Reading text =>
In an unexpected twist, the SEC on Friday asked the U.S. Bankruptcy Court for the Southern District of New York to reject Enron Corp.’s hiring of Stephen F. Cooper as CEO, calling the terms of his million dollar contract and bonus guarantee inappropriate. Enron wants court approval to hire the bankruptcy specialist as an independent contractor, with the title of interim CEO and chief restructuring officer, at an annual salary of $1.32 million a year and a bonus of at least $5 million once the restructuring is completed.

Cooper, 55, was named in late January to replace Kenneth Lay. Enron then created an office of chief executive that included Cooper as well as Enron officers Jeff McMahon and Ray Bowen. Cooper is a managing partner with New York-based consulting firm, Zolfo Cooper LLC, which specializes in bankruptcies, and he also is expected to provide the Houston-based company with up to 15 “associate restructuring officers” at an annual cost of $864,000 each under the proposed agreement, according to papers filed Friday by the SEC.

“In a Chapter 11 case with public policy implications that are as far reaching as Enron’s, creditors, security holders and the public are entitled to a chief executive officer whose selection can not be subject to question,” said the SEC filing. Cooper’s employment contract casts “doubt on the fairness of Enron’s handling of its bankruptcy and on the bankruptcy process as a whole.”

Judge Arthur Gonzalez is expected to hear the case on March 13 (Wednesday), the court said.

Enron also asked the federal bankruptcy court last week for an eight-month extension to file a reorganization plan, which would mean that its 350,000-plus creditors may have to wait longer to be paid the $49 billion they are owed. Enron said it needed more time to “develop and implement a viable long-term business plan” that would also allow creditors to evaluate where they stand.

Your objective =>
In the Enron article above, turn the paragraph that begins "Cooper, 55, was named" into a short bulleted list that keeps its main facts.

Source material =>
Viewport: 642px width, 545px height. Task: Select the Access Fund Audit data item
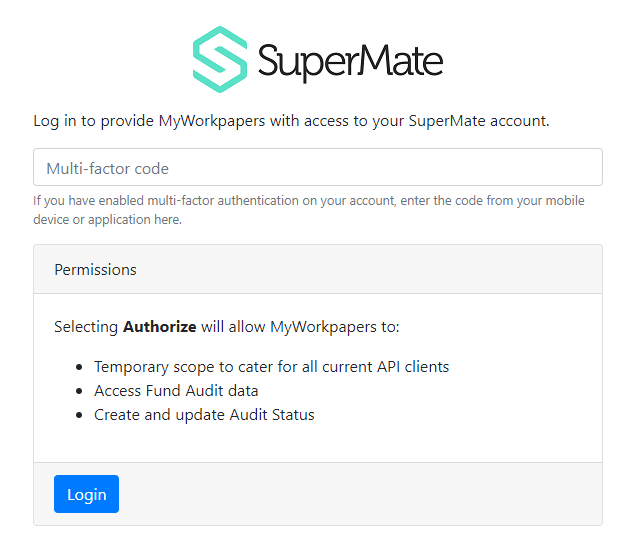[176, 391]
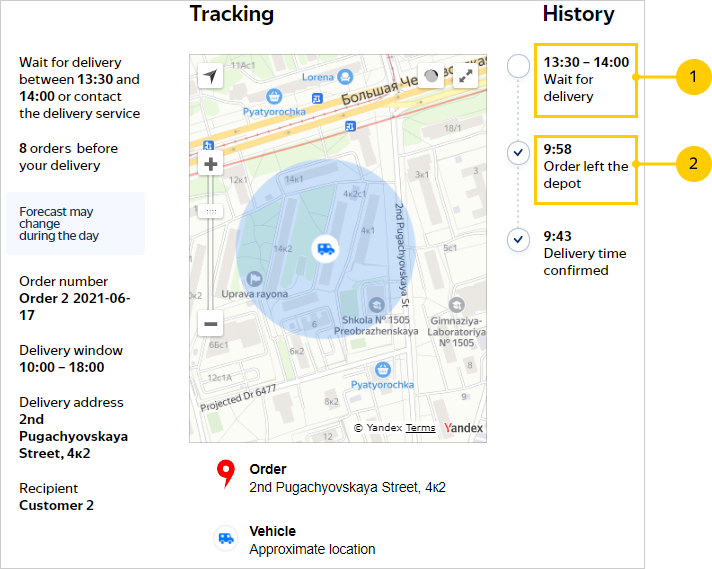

Answer to this problem =>
- Cooper, 55, was named in late January to replace Kenneth Lay.
- Enron then set up an office of chief executive made up of Cooper and Enron officers Jeff McMahon and Ray Bowen.
- Cooper is a managing partner at Zolfo Cooper LLC, a New York-based consulting firm that specializes in bankruptcies.
- Papers the SEC filed Friday say that under the proposed agreement, he would also supply the Houston-based company with up to 15 "associate restructuring officers" at $864,000 each per year.